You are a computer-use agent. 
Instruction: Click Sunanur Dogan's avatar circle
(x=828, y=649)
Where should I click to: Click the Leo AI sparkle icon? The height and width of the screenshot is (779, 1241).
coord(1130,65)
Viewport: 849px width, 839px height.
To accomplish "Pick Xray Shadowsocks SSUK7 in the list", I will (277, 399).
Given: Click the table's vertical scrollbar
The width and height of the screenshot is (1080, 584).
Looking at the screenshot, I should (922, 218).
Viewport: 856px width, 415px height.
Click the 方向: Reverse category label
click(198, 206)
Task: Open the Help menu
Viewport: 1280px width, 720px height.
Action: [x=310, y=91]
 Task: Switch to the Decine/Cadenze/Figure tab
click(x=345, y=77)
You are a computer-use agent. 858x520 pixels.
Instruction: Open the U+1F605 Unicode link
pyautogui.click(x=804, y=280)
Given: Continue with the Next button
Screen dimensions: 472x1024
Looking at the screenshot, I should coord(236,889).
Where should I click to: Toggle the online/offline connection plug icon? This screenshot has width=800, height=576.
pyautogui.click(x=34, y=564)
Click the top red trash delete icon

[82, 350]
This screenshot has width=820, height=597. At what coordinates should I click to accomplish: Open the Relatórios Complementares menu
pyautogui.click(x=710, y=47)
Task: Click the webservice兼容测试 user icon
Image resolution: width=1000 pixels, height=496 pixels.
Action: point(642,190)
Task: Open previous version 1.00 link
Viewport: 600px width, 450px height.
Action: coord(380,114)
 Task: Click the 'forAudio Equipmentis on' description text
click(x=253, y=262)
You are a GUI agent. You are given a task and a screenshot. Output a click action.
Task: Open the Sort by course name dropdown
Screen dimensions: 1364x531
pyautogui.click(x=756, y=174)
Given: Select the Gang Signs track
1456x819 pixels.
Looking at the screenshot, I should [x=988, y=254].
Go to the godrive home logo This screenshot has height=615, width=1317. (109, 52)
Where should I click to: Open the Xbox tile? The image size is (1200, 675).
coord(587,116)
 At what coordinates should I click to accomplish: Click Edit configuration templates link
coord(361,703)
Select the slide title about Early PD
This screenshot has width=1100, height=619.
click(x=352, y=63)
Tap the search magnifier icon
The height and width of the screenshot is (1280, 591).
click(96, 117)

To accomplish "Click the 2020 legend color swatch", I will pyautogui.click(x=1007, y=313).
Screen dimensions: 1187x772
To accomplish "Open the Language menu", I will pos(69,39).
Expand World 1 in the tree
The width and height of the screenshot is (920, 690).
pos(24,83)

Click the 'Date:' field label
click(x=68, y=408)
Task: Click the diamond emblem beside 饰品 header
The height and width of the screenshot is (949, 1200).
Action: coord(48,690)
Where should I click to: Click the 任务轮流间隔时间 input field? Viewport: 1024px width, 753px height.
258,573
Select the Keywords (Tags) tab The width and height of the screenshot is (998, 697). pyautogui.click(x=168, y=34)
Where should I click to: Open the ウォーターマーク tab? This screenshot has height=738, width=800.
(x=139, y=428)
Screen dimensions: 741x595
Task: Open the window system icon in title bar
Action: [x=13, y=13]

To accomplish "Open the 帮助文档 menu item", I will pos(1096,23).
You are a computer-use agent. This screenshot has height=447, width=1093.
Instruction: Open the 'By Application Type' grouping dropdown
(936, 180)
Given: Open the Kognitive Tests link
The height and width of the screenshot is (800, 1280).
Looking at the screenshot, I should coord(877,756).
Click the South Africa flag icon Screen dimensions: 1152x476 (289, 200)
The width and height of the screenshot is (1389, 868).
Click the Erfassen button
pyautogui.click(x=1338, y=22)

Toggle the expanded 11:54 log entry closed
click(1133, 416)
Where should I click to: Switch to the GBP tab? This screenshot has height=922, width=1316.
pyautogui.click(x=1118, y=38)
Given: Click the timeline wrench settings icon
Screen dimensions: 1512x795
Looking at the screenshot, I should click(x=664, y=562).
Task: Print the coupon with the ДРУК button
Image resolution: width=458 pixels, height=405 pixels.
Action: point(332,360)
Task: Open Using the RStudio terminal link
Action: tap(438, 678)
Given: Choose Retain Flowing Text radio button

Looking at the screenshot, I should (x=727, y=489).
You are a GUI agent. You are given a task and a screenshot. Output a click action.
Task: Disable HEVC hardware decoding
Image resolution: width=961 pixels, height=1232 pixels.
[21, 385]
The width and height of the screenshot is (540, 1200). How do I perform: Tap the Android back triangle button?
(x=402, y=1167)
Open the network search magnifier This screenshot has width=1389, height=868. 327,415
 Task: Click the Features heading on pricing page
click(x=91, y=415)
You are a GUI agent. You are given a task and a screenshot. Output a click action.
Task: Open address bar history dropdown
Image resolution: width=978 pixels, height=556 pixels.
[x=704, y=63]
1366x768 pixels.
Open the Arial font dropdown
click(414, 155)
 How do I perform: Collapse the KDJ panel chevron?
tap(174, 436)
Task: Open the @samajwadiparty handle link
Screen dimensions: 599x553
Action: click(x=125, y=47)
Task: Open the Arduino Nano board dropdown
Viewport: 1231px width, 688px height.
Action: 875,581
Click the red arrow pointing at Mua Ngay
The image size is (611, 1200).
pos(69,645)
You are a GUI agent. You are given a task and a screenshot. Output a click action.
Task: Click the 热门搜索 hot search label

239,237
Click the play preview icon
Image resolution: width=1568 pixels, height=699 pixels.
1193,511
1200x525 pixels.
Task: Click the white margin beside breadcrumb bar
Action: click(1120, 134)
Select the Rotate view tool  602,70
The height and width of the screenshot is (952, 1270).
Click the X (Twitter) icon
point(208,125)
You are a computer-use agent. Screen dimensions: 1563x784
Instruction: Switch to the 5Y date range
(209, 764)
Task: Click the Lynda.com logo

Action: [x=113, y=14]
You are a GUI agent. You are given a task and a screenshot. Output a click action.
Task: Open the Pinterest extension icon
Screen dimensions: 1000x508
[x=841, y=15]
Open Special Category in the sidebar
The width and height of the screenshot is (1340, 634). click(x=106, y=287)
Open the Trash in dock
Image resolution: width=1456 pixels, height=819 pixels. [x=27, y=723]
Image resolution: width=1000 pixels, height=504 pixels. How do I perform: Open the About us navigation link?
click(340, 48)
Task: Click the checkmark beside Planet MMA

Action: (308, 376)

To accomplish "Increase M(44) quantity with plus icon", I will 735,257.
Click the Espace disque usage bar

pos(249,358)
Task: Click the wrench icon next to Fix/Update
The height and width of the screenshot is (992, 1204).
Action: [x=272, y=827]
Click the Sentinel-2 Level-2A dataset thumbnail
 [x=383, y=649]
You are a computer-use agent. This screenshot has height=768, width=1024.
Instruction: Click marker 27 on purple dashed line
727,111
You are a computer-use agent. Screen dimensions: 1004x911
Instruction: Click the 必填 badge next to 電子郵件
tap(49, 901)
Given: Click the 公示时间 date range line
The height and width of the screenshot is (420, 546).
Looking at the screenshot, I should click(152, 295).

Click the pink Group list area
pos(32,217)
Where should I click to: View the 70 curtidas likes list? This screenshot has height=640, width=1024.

--------

- [GIVEN REQUEST]
Rewrite the lines above, starting at the line that contains "Open the network" and ending at the line that contains "pos(69,645)", with their requests included. Multiply every click coordinate in the answers by 2.15 and round to whole numbers, with halves rounded up, leaving all other numbers unchanged.

- [SOLUTION]
Open the network search magnifier This screenshot has width=1389, height=868. 703,892
 Task: Click the Features heading on pricing page
click(x=196, y=892)
You are a GUI agent. You are given a task and a screenshot. Output a click action.
Task: Open address bar history dropdown
Image resolution: width=978 pixels, height=556 pixels.
[x=1514, y=135]
1366x768 pixels.
Open the Arial font dropdown
click(890, 333)
 How do I perform: Collapse the KDJ panel chevron?
tap(374, 937)
Task: Open the @samajwadiparty handle link
Screen dimensions: 599x553
Action: click(x=269, y=101)
Task: Open the Arduino Nano board dropdown
Viewport: 1231px width, 688px height.
Action: 1881,1249
Click the red arrow pointing at Mua Ngay
The image size is (611, 1200).
pos(148,1387)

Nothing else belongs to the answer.